Task brief = Copy the data below exactly, from its first line through the line containing "pos(342,21)", inclusive.

----------

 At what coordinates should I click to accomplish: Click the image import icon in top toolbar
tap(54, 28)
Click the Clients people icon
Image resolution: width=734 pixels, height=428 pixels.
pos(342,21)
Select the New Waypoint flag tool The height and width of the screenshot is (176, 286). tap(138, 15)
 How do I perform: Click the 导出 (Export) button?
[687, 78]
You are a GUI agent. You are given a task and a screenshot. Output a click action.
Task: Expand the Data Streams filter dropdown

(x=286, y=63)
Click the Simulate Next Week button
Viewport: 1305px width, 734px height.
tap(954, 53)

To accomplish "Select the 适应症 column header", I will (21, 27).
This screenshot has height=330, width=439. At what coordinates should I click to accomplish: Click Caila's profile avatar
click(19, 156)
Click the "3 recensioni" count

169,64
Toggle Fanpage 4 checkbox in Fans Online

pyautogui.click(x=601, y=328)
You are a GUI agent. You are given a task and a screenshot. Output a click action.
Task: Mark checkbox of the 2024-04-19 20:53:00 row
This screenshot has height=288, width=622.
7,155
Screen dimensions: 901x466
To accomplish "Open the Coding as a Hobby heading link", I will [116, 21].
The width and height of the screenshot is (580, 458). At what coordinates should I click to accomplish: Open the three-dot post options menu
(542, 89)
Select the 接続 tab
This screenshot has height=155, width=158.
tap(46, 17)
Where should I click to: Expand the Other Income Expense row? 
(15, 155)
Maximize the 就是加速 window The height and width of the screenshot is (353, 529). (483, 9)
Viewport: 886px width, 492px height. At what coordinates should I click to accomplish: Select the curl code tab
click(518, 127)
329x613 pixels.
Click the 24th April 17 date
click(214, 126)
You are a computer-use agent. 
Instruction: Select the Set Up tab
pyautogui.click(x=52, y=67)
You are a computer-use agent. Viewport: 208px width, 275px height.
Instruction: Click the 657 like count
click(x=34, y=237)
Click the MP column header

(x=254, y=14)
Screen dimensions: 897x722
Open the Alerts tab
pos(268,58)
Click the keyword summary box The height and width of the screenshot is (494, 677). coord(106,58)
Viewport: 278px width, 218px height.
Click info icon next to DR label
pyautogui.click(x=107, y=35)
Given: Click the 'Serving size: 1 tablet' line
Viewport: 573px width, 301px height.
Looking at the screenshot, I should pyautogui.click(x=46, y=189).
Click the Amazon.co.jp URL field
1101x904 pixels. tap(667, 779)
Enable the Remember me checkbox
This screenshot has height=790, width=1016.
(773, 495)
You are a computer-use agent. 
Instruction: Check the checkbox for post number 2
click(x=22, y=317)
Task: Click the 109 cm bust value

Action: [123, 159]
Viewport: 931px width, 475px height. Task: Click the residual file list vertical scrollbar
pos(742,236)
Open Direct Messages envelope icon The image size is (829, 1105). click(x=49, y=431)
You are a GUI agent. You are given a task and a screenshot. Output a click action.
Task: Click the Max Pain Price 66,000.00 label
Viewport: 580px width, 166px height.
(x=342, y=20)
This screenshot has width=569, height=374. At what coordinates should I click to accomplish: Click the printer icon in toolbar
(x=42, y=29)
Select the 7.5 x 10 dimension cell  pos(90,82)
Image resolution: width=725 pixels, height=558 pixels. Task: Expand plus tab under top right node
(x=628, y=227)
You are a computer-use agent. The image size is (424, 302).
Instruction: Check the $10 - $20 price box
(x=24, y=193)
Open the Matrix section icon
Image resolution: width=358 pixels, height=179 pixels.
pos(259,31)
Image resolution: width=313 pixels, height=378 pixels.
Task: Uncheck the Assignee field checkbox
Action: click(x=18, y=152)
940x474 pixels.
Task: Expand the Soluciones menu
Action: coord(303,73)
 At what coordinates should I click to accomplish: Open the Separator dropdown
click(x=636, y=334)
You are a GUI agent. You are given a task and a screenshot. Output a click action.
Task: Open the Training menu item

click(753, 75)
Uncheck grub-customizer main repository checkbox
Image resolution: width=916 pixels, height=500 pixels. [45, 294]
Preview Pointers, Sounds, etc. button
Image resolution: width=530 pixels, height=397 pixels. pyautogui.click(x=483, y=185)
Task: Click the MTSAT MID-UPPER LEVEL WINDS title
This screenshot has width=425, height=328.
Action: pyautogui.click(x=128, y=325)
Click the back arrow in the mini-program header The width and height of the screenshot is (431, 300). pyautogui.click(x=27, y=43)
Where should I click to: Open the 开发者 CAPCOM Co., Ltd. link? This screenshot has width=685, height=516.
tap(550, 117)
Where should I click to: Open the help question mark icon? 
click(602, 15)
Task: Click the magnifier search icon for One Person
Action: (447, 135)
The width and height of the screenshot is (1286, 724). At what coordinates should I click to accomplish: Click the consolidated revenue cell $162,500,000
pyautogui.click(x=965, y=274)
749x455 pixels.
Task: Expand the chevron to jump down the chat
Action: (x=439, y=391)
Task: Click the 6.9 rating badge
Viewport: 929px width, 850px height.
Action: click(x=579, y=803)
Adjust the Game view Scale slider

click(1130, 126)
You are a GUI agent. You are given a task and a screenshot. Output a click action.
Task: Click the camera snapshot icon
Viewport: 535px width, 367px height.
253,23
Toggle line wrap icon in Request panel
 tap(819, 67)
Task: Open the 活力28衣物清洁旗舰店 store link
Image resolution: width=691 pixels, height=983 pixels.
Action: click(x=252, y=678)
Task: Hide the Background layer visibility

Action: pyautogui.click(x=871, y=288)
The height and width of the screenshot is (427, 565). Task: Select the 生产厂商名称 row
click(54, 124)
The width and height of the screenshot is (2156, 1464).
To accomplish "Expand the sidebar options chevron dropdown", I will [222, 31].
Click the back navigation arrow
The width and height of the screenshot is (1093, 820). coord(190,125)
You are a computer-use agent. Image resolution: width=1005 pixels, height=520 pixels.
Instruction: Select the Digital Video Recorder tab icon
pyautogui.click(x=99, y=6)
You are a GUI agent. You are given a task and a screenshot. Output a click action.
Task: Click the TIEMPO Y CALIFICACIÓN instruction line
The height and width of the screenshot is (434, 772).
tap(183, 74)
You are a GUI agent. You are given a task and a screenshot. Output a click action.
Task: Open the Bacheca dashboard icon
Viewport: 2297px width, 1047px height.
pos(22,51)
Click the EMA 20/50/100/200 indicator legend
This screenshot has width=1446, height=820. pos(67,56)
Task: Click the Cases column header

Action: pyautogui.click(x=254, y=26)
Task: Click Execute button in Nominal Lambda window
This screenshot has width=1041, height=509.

----------

Solution =
 At what coordinates should I click to accomplish: Click the image import icon in top toolbar
tap(54, 28)
Click the Clients people icon
Image resolution: width=734 pixels, height=428 pixels.
pos(342,21)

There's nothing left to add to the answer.